Now, right from the get go, I’ll freely state that I have ABSOUTELY no patience at all for the MR jackasses, and I think that their arguments for why movies starring and focusing on women are complete and utter 100% USDA Grade A Bull Cookies. Let’s not forget that these are the same idiots that said that Mad Max: Fury Road was going to be terrible because it was “too feminist”. Probably mainly because Imperator Furiosa was liberating Immortan Joe’s harem of slave wives/breeders, and they probably didn’t want to see what is probably one of their biggest, most lizard-brained juvenile fantasies spoiled for them on the big screen. Well, witness me, Mens’ Rights idiots, Fury Road was fantastic. I watch, I don’t watch, I watch again!

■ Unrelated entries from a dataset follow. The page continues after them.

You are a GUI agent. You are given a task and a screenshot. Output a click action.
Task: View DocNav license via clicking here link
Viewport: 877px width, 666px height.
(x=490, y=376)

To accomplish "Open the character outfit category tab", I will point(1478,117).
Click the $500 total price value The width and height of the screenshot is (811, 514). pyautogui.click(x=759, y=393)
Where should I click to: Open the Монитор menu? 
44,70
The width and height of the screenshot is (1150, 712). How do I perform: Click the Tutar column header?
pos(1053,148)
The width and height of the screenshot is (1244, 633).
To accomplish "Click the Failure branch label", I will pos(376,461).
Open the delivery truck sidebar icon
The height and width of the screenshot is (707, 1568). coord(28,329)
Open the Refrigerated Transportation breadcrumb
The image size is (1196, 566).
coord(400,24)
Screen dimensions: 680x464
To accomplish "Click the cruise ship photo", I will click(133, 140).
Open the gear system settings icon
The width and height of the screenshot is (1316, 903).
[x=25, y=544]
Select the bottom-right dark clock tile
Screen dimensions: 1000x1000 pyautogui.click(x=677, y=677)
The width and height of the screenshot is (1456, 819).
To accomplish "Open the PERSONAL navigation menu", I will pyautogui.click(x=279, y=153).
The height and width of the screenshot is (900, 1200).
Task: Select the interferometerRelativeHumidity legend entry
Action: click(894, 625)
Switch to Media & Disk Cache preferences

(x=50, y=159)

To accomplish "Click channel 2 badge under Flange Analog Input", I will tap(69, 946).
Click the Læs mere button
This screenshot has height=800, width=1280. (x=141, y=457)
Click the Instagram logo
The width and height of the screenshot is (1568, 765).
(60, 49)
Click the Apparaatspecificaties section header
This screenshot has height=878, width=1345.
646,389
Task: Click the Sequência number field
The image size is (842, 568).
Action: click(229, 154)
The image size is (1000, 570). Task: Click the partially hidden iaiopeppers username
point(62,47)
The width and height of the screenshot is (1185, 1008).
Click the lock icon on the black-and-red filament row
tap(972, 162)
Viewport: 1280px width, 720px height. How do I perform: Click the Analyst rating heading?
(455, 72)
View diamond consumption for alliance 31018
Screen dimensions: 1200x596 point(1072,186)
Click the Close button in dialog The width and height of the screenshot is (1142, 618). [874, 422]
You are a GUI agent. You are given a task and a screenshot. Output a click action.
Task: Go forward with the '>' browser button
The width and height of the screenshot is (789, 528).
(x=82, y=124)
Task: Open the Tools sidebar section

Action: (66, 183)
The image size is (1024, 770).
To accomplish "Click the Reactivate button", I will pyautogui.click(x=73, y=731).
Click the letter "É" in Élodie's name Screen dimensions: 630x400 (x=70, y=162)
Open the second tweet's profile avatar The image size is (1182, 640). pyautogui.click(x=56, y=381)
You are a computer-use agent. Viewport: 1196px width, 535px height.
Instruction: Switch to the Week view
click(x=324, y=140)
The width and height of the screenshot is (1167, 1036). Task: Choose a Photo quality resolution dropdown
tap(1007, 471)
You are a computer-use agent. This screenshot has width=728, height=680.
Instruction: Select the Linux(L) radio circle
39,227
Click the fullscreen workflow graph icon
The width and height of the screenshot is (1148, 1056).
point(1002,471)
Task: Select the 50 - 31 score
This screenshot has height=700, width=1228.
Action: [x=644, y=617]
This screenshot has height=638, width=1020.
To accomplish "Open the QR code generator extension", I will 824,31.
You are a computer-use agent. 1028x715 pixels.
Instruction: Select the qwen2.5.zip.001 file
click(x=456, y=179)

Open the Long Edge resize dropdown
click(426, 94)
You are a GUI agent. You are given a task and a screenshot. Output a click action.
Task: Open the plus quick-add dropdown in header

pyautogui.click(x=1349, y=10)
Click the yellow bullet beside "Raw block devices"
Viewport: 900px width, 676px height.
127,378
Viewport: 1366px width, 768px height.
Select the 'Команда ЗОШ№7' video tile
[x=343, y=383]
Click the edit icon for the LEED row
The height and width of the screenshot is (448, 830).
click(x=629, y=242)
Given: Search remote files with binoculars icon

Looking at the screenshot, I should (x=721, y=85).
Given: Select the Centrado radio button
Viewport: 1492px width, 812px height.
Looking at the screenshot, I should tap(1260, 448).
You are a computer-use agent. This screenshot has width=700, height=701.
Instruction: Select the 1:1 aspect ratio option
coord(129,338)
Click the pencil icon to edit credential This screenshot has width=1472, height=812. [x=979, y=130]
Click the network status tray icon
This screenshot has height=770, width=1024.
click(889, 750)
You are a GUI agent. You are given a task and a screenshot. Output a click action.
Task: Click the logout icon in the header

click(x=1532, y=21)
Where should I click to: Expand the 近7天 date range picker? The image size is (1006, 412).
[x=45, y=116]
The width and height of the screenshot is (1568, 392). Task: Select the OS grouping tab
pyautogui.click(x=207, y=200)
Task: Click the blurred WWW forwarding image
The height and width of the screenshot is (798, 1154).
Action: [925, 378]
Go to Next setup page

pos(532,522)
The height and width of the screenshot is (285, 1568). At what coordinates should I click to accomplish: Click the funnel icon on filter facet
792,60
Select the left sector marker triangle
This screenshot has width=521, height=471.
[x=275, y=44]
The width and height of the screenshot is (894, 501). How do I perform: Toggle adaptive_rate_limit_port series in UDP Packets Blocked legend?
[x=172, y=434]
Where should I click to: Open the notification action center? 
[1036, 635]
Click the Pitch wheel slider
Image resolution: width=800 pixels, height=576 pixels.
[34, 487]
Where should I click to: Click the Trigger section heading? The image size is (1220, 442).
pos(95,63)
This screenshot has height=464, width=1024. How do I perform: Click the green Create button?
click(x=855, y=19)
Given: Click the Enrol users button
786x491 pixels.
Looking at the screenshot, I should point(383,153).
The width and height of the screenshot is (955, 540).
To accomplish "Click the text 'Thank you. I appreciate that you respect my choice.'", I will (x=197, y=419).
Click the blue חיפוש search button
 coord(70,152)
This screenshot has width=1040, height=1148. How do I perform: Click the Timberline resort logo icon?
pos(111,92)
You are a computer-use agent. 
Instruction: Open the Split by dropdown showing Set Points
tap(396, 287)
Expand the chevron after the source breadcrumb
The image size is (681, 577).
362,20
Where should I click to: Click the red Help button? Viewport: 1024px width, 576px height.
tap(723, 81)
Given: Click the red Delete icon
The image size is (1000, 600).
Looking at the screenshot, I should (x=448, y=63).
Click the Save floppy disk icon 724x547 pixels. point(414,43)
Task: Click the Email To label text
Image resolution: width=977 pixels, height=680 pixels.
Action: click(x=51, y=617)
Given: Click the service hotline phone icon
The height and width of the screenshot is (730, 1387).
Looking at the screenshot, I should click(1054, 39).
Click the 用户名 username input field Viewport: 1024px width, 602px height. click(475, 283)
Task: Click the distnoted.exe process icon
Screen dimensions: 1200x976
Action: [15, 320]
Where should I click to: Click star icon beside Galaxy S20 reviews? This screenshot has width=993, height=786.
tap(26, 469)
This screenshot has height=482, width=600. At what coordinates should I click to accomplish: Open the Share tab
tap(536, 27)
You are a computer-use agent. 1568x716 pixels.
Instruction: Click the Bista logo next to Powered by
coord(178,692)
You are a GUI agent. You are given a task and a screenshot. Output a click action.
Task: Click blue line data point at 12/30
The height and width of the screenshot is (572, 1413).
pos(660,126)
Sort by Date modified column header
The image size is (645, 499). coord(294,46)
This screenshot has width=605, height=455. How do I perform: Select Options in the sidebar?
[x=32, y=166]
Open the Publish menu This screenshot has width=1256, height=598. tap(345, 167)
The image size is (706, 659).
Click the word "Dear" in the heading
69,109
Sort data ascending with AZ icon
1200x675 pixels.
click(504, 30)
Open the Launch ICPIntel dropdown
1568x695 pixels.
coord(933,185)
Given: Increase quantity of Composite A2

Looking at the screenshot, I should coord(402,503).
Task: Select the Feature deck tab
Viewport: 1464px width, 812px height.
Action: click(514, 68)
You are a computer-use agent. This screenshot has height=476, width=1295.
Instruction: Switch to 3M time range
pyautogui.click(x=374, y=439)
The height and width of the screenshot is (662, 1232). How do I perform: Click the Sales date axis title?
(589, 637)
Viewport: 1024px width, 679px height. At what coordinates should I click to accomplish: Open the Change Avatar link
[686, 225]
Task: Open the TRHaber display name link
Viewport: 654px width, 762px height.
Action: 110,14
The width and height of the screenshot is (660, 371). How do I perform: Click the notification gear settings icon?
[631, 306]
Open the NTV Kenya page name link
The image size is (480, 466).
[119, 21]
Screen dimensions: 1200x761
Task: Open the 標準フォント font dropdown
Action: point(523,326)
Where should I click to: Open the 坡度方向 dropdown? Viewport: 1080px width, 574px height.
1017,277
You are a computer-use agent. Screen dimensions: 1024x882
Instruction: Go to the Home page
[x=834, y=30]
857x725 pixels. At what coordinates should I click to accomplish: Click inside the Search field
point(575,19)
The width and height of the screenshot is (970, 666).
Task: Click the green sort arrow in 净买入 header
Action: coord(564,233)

Anyway, these ignoramuses are back again, honking on about how “Ghostbusters will be RUINED because vagina!!!” I just don’t get why these guys get so fucked off and butt-blasted about movies prominently focused on or mainly starring women. Honestly guys, what the hell are you so afraid of? Is the vagina really THAT scary? What, do you think that you’re going to get bewitched by some kind of strange feminist vagina sorcery, or Vagimancy if you will? I can promise you guys that it’s not going to happen. It’s ok, you can look at the girls. They’re not some kind of weird femal Ark of the Covenant, and they won’t melt your face with Vagimancy, even though you probably deserve it. And even if you were to be ensnared and bewitched with the Vagimancy, is that really such a bad thing, little boys? I mean, I thought as straight guys that we’re supposed to really LIKE that particular section of the female anatomy. Hell, I know that I do. But then, I’m obviously a hopeless thrall to Vagimancy. Oh well. But if you’re going to be, as I said before, that fucked off and butt-blasted about it, then it’s ok. You don’t have to go see the scary girl movie. Go down the hall to Theater 6, there’s a new Bourne movie in there. You’ll be fine. Super-swear, dumbasses.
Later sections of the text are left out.